From – Rob Jones – Dick Giordano – A. Machine – Joe Gutenberg
High Spot is quite the fun little romp. We’re dealing with a stunt woman that ends ups on a pretty big historical adventure. The type has been done before in both written media as well as the visual kind (movies/tv shows/etc), but this book dives deeper into the historical aspects than most of the other efforts in this area. For me, that was a welcome change.
On the set, our main character (Kate Carter) is tasked with turning a self-absorbed actor into Teddy Roosevelt. The guiding purpose behind why is unclear but there is some mention about his father wanting him to take this on. The actor’s father also maybe wants him to be Alexander the Great? Not entirely sure. However, this is where (for me) the welcome change to the ‘using history’ comes in. Kate and the crew actually go out to study Alexander the Great in order to take on what they’ve been tasked. They aren’t already experts and aren’t set up to be (a certain professor that also flew spaceships). THIS is the set up and as they go out to study and the comic book caper aspect takes over with everything going every which way. Down the lane they go with all sorts of danger.
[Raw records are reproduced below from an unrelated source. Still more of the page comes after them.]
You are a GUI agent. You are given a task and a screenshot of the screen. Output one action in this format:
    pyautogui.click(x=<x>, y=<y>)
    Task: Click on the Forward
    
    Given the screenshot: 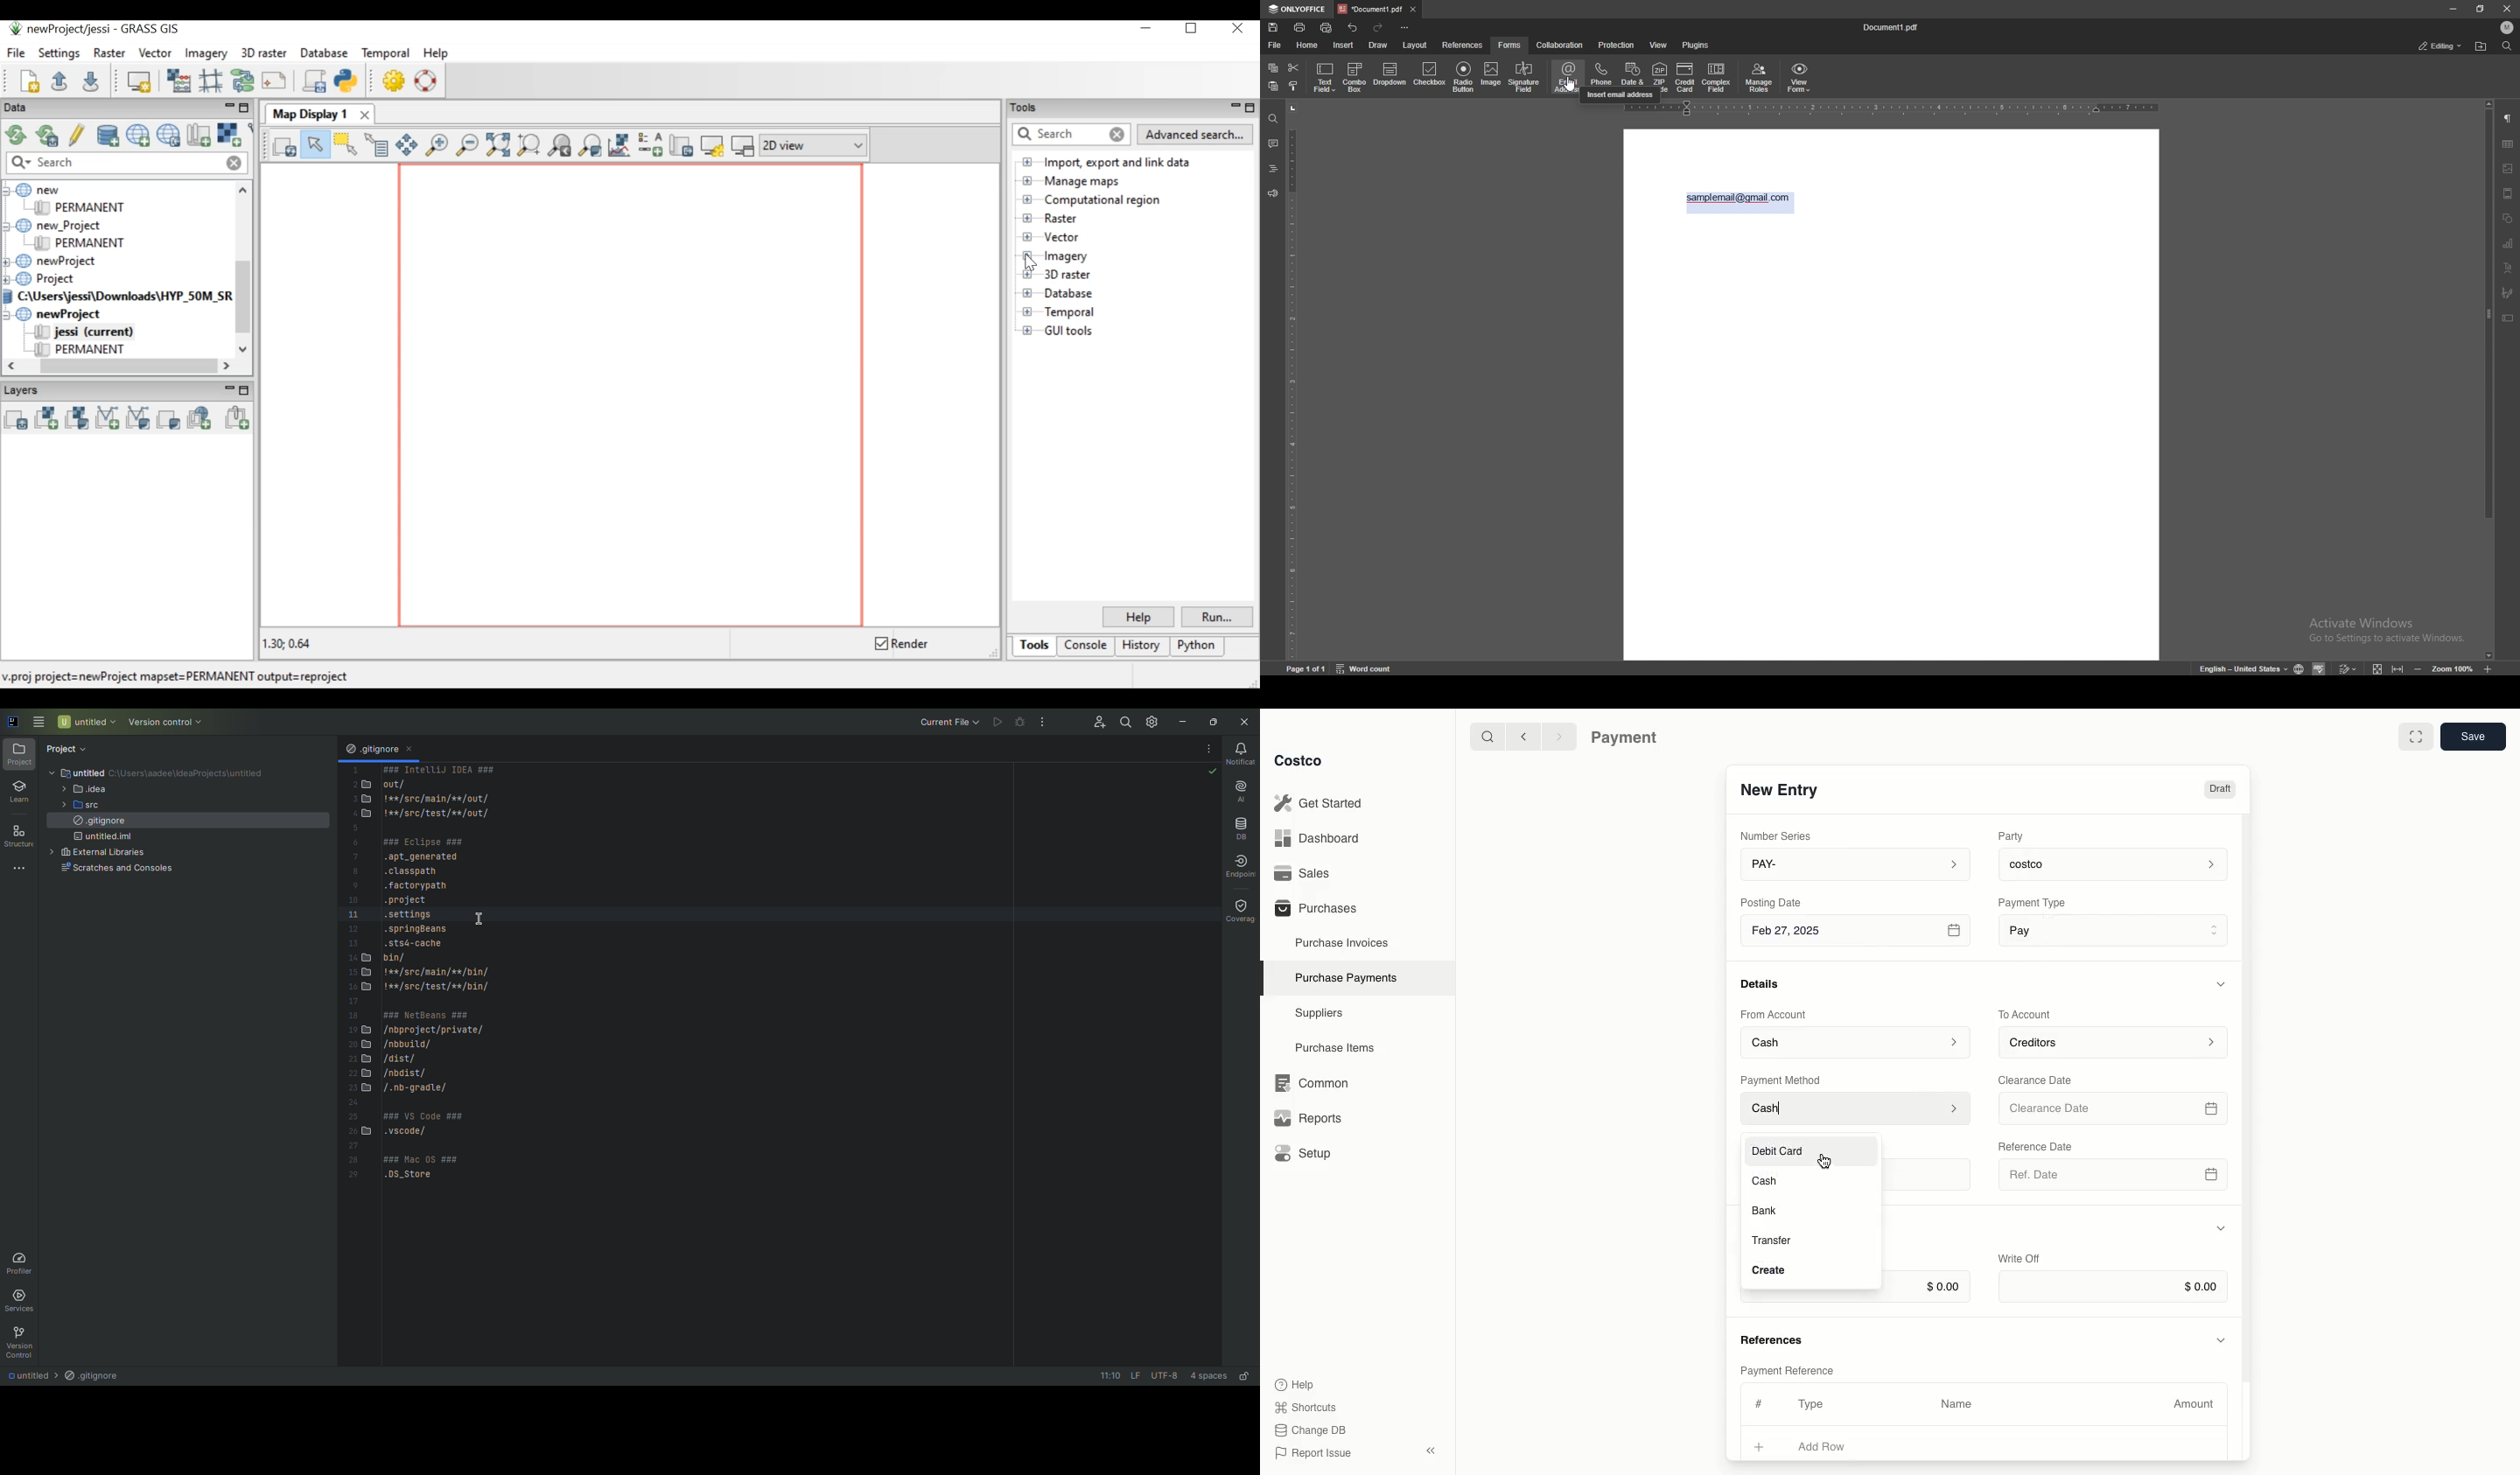 What is the action you would take?
    pyautogui.click(x=1558, y=736)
The books are very reader friendly and actual bring a good deal of attention to the history that is being used within them. Again, I very much enjoyed that the history in the books isn’t just a prop or device. Visually the books feel very “real” in many aspects. For instance, when watching tv shows some LOOK like tv shows, others look like you’re a silent person watching right there where everything is. The art is much more like the latter. The art itself and the coloring go well together in bringing this look to the story. There are areas though, where the art is given the opportunity to shine.
There are some bumps here and there but nothing that made me want to stop reading or give the book a pass over. I enjoyed the story thus far and the pull of the detail to the history is enough in of itself for me to want a third issue. I also enjoy the fact that the book features a female lead but lacks an agenda. The story just happens to have come to life with the main character being who she is. That’s a nice chance of pace to many books hitting the shelves right now.
Overall I liked it and am interested to see where it goes from here.